Licensing check in a loadable .so

  • Thread starter Sandeep Srinivasa
  • Start date
S

Sandeep Srinivasa

hi,
I have a software which has licensing (enabled through flexlm).
Now, an end user can build apps (As loadable modules) using this base
software.
I am introducing a new feature, which I am providing as a .so . The
development teams, release schedules, etc. are completely different
for the base software and the new .so .

1. Is it possible for me to enable licensing for the loadable .so ?

The problem is that as soon as the .so is loaded, all functions become
visible to the end-user who has a license for the base-app, but not
the .so .

I could of course use the dlopen method, but my .so has a thousand
different functions, all of which need to dlsym-ed . Rather than doing
this, I would like a check right when the .so is loaded and forget
about it later.

2. Is there a way to check for licensing in the .init section of
the .so ?

3. Will this be portable across platforms (Linux, Sun, HP 11.11) .

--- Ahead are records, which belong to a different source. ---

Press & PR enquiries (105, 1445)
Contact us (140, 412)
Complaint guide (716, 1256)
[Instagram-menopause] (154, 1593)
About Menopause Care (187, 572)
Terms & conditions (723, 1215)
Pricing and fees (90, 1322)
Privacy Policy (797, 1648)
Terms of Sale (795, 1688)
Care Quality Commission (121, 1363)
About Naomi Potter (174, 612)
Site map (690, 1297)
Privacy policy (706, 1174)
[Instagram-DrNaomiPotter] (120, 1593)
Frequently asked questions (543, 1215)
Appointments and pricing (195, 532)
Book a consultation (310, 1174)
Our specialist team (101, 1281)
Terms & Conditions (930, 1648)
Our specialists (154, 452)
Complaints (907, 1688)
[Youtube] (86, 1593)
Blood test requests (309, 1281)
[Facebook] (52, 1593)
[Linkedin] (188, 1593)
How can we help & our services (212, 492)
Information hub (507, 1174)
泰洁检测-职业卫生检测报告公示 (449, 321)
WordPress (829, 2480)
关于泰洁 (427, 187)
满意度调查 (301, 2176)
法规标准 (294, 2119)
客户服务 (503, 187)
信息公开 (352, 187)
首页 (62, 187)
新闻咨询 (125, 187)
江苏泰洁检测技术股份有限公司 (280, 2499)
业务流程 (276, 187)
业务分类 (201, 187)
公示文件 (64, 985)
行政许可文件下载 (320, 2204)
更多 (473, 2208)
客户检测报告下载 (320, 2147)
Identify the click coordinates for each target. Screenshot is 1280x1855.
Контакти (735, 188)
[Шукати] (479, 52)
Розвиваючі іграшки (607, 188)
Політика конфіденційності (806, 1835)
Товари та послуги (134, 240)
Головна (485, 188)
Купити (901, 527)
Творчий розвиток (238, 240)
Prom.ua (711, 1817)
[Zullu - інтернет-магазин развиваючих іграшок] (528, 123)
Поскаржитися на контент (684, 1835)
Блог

regards and thanks in advance
-Sandeep
 
V

Victor Bazarov

[answering in comp.lang.c++, keeping the OP's cross-post]
Sandeep said:
hi,
I have a software which has licensing (enabled through flexlm).
Now, [...]

Please don't cross-post this to comp.lang.c++, it's off-topic here.
Thanks!
 
A

Alvin Beach

Sandeep said:
hi,
I have a software which has licensing (enabled through flexlm).
Now, an end user can build apps (As loadable modules) using this base
software.
(snip)
2. Is there a way to check for licensing in the .init section of
the .so ?

This may be slightly off topic, but:

How do you access the .init section of a .so that isn't loaded by dlopen?
I'm curious because I have tend to make .so libraries for my apps[1] and
let the OS load the .so when the app starts.

I've always thought of .so files like .a (static libraries) except, the OS
just links the .so at runtime (instead of compile time).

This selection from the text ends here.